Beyond the numbers…
In a CNN poll released today, 49% approve of the job President Obama is doing. This is a jump from 44% a month ago.
Dr. J. from a poll methodology standpoint, the big red flag is that this looks at 1,015 individuals, only 928 of which are registered voters. This doesn’t even go into likely voters, but I suspect that this methodology is consistent from month to moth with regard to this specific poll. What is nice is that there are 814 landline respondents and 201 cell phone respondents.
Dr. J. dug into the .pdf for the poll. It didn’t give Dr. J. two things he is looking for. First is the breakdown of the percentage of poll takers by party affiliation and geographic distribution. If one is to read the tea leaves for election day, this information would be helpful. The second piece of information that would be useful are last weeks results and breakdown as well, so as to be able to adjust for problems with the sampling.
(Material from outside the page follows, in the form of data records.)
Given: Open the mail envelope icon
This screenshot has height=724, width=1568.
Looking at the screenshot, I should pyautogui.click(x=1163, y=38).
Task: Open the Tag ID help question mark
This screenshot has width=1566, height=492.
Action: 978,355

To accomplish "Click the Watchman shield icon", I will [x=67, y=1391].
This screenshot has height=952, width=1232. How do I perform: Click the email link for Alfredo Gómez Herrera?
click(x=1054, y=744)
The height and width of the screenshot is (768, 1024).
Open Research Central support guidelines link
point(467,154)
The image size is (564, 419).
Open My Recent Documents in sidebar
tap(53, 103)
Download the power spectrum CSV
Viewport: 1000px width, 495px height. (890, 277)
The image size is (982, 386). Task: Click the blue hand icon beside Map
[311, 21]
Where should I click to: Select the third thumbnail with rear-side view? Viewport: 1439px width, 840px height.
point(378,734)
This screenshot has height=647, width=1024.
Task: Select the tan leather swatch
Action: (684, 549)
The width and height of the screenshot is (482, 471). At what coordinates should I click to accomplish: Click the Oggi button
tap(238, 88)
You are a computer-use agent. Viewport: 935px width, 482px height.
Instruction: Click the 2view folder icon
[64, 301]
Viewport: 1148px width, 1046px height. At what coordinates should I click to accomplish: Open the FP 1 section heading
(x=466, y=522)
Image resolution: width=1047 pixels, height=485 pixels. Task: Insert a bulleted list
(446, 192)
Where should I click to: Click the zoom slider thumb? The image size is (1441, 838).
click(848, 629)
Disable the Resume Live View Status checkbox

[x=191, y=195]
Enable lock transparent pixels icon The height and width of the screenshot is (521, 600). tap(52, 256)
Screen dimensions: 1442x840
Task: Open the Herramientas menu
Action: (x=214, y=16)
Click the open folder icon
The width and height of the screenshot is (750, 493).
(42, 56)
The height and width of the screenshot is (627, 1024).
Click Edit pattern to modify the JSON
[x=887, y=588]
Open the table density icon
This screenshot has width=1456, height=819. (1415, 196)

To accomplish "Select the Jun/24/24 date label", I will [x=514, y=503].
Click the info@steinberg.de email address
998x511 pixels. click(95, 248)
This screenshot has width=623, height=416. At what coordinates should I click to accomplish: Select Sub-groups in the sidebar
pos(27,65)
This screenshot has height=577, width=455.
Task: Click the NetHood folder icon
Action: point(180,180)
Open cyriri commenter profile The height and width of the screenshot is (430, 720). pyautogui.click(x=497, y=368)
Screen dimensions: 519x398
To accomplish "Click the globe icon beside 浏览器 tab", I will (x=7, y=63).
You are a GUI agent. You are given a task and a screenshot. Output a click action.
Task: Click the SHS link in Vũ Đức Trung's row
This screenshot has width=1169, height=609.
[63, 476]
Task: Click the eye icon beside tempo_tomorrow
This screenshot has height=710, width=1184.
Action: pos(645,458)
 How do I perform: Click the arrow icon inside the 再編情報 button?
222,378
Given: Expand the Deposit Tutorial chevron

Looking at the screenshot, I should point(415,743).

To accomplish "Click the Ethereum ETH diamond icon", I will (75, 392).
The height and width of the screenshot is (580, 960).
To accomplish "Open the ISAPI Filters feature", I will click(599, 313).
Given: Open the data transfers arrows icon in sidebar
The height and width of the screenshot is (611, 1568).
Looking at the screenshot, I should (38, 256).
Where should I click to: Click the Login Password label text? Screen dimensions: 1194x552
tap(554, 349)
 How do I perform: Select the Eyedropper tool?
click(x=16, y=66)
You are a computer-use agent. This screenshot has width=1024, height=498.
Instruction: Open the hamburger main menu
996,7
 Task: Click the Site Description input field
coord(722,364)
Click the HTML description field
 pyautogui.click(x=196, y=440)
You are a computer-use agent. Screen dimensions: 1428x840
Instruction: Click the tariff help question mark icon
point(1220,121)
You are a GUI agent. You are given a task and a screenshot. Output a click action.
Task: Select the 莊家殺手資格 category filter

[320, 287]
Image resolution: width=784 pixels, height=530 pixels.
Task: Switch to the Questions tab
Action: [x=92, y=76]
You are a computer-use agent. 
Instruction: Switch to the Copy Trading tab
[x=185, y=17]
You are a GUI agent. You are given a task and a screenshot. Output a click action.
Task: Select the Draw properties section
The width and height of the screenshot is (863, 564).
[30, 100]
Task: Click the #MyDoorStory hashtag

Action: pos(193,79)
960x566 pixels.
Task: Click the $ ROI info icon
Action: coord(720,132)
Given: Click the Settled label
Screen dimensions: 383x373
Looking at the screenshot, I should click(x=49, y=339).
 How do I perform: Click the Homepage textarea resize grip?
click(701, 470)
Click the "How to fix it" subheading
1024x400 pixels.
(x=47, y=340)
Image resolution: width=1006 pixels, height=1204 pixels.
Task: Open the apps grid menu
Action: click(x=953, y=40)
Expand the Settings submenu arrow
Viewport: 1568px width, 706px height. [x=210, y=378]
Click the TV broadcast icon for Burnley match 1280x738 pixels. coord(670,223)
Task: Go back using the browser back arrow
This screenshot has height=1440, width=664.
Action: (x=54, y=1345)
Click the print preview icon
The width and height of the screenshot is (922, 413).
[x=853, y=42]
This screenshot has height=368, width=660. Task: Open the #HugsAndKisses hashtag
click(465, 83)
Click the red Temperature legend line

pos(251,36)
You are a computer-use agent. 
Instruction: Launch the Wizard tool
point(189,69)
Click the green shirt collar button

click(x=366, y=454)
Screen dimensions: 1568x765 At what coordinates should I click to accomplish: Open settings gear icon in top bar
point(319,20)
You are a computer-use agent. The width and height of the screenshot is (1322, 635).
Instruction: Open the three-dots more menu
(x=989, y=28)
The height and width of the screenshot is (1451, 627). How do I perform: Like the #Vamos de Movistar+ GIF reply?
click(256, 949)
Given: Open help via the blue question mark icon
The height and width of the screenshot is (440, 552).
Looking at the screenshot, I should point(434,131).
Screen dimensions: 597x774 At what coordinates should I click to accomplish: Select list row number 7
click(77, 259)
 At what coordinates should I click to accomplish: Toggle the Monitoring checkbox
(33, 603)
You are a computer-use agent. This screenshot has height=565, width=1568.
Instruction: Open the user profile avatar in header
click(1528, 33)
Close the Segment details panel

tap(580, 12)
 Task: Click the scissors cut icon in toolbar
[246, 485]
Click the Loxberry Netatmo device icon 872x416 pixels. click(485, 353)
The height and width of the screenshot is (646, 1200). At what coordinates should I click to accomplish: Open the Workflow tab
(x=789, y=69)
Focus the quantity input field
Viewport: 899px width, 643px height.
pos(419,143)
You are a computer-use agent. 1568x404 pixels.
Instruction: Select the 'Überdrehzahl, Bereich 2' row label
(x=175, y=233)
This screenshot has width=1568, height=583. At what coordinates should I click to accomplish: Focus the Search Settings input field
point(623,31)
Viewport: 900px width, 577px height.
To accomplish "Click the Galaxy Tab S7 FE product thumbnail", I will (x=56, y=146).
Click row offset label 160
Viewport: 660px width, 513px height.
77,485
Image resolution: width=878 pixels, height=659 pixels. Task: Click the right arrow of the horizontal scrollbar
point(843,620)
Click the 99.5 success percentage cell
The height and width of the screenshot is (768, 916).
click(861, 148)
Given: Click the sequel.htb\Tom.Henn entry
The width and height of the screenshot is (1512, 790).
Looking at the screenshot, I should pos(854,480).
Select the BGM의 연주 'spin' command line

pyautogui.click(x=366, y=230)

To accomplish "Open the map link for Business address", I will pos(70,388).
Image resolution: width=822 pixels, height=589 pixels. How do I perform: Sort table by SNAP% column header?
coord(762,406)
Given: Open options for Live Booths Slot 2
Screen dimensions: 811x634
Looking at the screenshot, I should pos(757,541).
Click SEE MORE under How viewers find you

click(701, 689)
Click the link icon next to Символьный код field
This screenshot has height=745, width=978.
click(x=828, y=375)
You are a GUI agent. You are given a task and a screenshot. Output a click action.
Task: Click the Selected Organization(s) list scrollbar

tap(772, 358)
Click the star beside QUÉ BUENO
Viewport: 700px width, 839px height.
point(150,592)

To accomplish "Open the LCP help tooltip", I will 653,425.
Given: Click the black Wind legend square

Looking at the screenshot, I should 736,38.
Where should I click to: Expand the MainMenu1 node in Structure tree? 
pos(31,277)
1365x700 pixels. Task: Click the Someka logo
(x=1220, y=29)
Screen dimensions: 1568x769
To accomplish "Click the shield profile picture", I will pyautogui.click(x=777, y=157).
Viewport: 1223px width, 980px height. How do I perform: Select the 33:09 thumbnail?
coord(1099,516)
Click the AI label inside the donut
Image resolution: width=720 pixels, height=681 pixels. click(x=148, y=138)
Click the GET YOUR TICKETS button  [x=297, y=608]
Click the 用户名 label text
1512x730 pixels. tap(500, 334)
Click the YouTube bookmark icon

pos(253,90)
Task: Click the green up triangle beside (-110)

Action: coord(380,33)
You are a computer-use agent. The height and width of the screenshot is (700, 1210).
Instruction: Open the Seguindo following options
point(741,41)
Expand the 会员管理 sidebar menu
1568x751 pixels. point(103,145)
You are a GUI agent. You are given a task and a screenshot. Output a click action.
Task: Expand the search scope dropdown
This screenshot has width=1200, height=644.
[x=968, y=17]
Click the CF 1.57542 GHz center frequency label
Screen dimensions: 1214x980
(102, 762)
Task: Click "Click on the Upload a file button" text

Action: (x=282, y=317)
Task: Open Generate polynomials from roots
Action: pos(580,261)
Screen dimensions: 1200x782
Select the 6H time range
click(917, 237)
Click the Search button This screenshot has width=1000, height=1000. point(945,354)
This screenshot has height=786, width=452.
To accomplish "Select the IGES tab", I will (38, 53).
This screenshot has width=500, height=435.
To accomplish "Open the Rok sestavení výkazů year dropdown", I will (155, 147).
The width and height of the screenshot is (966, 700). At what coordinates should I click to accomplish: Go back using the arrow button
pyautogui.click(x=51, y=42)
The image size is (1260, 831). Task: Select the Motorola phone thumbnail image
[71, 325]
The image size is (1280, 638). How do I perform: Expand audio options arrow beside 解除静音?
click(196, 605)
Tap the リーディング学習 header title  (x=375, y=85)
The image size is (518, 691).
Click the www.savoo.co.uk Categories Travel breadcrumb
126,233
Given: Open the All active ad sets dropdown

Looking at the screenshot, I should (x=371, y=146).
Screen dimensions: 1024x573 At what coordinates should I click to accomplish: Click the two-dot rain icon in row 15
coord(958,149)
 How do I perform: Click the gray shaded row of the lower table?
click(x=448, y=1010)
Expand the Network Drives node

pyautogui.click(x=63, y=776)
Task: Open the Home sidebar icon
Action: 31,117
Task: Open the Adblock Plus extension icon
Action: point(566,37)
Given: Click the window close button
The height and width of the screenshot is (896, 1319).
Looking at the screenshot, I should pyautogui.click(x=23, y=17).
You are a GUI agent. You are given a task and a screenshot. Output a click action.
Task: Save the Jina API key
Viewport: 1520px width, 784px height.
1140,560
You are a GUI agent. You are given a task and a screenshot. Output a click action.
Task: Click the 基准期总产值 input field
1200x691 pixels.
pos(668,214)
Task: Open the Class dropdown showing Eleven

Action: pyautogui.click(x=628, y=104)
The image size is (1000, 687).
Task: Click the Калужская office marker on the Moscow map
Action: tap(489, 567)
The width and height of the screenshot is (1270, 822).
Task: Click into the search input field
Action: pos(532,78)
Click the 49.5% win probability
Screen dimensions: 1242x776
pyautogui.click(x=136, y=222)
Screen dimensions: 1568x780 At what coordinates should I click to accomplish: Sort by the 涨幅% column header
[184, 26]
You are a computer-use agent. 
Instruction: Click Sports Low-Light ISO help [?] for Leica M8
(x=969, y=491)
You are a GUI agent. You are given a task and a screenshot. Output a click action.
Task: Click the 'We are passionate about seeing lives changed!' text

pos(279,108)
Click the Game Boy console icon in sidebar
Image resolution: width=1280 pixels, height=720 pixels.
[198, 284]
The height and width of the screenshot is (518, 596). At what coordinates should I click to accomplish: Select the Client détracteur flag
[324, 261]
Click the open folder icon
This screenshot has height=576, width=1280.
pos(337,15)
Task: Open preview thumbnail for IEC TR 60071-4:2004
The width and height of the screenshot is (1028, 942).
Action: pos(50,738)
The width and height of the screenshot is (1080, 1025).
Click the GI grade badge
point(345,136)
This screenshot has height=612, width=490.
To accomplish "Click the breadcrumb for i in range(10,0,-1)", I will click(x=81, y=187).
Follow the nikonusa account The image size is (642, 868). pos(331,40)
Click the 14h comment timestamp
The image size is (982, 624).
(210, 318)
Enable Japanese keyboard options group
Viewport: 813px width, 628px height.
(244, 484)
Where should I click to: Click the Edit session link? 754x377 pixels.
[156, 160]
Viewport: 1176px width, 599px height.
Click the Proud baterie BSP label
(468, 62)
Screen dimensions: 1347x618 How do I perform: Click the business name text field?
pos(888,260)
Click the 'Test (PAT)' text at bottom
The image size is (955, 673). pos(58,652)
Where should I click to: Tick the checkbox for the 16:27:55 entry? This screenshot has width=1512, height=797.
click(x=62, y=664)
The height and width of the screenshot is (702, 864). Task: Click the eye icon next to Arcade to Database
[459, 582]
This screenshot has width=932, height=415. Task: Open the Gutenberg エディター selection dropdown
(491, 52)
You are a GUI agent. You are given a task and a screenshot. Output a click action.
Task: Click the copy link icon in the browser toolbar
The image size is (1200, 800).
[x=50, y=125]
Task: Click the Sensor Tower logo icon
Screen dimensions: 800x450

The biggest flaw in this poll is that they show data from different periods during the Obama presidency on a question by question basis.
For question 1, they list all of the approval polls since 2009. Fine.
For question 2/3 (a Likert scale of Q1), they compare 12/11 to 1/11, 4/10, 1/10, 8/9, 2/9, but not to 11/11. The change in approval rating (Q1) is compared against 11/11. There is probably something interesting when you compare to the fickle populace a month ago.
For question 4, personal likeability, they compare his ratings against different dates from Q2/3. That hasn’t changed over time, for whatever reason (Bradley Effect vs. a strong admiration for handsome-yet-smug-faculty-room-types-who-appear-happily-married-with-2-kids-and-a-dog).
Question 5 – this is where the rubber hits the road in the article AND the poll release. While Obama gained 5 points since last month in approval rating, the pollster states that it comes at a cost to Republicans in congress. That may be so, however they provide the 12/11 data against 3/11 data.
Obama’s gains have come at the expense of the Republicans in Congress and the GOP in general. By a 50% to 31% margin, people questioned say they have more confidence in the president than in congressional Republicans to handle the major issues facing the country. Obama held a much narrower 44% to 39% margin in March.
And the GOP’s overall favorable rating has dropped to six points, to 43%, since June, while the Democrats’ positive rating remained steady at 55%.
Again, (question 6) the Republican and Democratic Party favorabilities (not the President’s) are compared against June numbers.
Dr. J. is not going to touch question 6A regarding Congress’s approval rating because when you compare the approval ratings for individual congressmen averaged it is much greater than 16% otherwise we wouldn’t have the incumbency problem that we have.
Nevertheless, if the cracker-jack team from CNN are correct, this dip may be due, in part from the Democrats and their cheerleaders in the media misrepresenting the demagoguing of the payroll tax debate as President Obama, Speaker Pelosi and the D’s caring about the little guy while the big mean cigar chomping Republicans want to take a tax cut from the mouths of the poor to protect their fat cat friends. Shifts in middle class opinion are likely due to not wanting a 2% cut in their paycheck with the Christmas credit card bills due at the end of January.
The reality is that the original payroll tax holiday was a bad idea to begin with. First, theoretically, it is supposed to be a way that individuals fund part of their retirement via Social Security. The reality is that it is essentially a transfer payment where a part of Dr. J.’s pay is deducted and mailed to Mama J., who has a much nicer portfolio than Dr. J. Now, Mama J., in a delicious fit of irony, is saving that money up to leave to Lil Resident and Lil Medstudent. Even then, not enough money is coming in to cover the amount going out.
Secondly, what the payroll tax holiday did was give Obama a weapon, his ‘tax cut for the poor’ that could be distinctly contrasted from Bush’s (income) Tax Cuts For The Rich™. In order to get an extension of the current income tax rates at the end of 2010 (for the people who actually pay income tax) the Republicans had to agree to accelerate the rate at which Social Security would destabilize in order to decrease the likelihood of a double dip recession via a sunset on the current tax rates. As the payroll tax was due to expire and Henry Reid only seems to work the week before Christmas we are in the mess we are in. Many Republican congressmen want a payroll tax extension that is paid for with spending cuts AND covers the entire calendar year. It really doesn’t make sense to do it otherwise.
This poll would not have survived peer review for a scientific journal (at least the ones that Dr. J. reviews for), so this poll is simply an extension of the BO in ’12 (Because Everyone Stinks) campaign, a happy handshake from CNN on the way to Hawaii.